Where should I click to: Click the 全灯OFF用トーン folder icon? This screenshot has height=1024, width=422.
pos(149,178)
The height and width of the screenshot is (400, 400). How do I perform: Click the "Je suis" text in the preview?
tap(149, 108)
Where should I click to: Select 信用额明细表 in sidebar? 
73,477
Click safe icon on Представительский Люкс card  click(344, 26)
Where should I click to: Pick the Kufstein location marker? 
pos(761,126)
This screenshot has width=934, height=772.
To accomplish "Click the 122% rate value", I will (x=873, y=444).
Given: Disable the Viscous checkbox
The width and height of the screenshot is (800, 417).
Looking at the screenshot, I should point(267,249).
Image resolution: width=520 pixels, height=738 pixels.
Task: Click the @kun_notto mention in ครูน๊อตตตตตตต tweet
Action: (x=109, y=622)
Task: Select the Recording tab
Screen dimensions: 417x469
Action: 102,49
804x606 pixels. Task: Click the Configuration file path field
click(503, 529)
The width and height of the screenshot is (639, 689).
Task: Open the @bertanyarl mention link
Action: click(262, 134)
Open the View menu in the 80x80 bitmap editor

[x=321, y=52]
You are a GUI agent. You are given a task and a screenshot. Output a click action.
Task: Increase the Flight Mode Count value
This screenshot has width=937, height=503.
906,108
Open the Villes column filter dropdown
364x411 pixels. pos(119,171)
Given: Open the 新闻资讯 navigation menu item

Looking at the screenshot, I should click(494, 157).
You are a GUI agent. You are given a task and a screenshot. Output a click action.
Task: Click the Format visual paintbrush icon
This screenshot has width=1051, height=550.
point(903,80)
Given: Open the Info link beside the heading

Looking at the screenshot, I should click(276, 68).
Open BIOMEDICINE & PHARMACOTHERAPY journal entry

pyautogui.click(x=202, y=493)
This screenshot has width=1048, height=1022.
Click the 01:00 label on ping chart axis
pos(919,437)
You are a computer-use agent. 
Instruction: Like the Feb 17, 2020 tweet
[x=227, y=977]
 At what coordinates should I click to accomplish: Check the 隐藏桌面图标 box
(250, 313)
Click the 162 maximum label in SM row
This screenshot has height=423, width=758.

TASK OBJECTIVE - Go through the material line by line. Show each line that contains the string "value".

YOUR RESPONSE -
To accomplish "Click the 122% rate value", I will (x=873, y=444).
Task: Increase the Flight Mode Count value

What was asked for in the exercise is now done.